TASK TO CARRY OUT ->
Using the listing below, set down exactly the lines starting at the line that contains "Instruction: Click the green step 2 marker" and ending at the line that contains "Given: Expand the Show Locations of dropdown", both included, and no others.

BEGIN PROVIDED MATERIAL

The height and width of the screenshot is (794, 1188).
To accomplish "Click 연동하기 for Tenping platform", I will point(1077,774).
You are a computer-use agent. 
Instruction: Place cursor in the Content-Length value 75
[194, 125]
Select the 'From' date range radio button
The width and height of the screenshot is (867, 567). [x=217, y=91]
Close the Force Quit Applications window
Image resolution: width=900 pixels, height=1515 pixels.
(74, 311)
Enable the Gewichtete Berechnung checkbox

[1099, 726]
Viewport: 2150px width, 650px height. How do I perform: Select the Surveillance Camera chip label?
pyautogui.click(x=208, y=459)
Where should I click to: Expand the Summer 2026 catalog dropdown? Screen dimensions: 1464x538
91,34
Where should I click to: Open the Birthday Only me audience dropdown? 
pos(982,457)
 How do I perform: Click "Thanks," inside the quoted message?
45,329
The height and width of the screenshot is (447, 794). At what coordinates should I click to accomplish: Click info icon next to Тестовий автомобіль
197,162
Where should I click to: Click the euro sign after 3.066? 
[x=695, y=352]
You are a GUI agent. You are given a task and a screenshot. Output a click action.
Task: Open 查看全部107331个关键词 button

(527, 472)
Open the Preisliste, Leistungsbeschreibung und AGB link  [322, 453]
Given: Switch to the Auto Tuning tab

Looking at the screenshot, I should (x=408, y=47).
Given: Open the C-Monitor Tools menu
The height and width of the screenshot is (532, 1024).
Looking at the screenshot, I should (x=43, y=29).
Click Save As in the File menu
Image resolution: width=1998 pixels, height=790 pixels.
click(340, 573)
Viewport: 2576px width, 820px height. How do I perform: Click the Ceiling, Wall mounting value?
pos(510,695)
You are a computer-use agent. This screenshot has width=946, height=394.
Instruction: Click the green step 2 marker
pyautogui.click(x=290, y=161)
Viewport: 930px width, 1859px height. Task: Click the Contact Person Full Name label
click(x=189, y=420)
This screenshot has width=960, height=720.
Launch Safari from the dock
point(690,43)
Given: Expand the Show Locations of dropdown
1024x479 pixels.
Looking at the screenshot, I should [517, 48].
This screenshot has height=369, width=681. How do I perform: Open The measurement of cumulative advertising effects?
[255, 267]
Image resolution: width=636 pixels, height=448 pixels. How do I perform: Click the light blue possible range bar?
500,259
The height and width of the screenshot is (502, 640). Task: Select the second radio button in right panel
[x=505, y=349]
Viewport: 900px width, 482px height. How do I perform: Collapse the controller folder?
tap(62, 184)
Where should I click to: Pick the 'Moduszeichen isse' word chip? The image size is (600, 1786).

END PROVIDED MATERIAL

SOLUTION TO THE EXERCISE ->
Instruction: Click the green step 2 marker
pyautogui.click(x=290, y=161)
Viewport: 930px width, 1859px height. Task: Click the Contact Person Full Name label
click(x=189, y=420)
This screenshot has width=960, height=720.
Launch Safari from the dock
point(690,43)
Given: Expand the Show Locations of dropdown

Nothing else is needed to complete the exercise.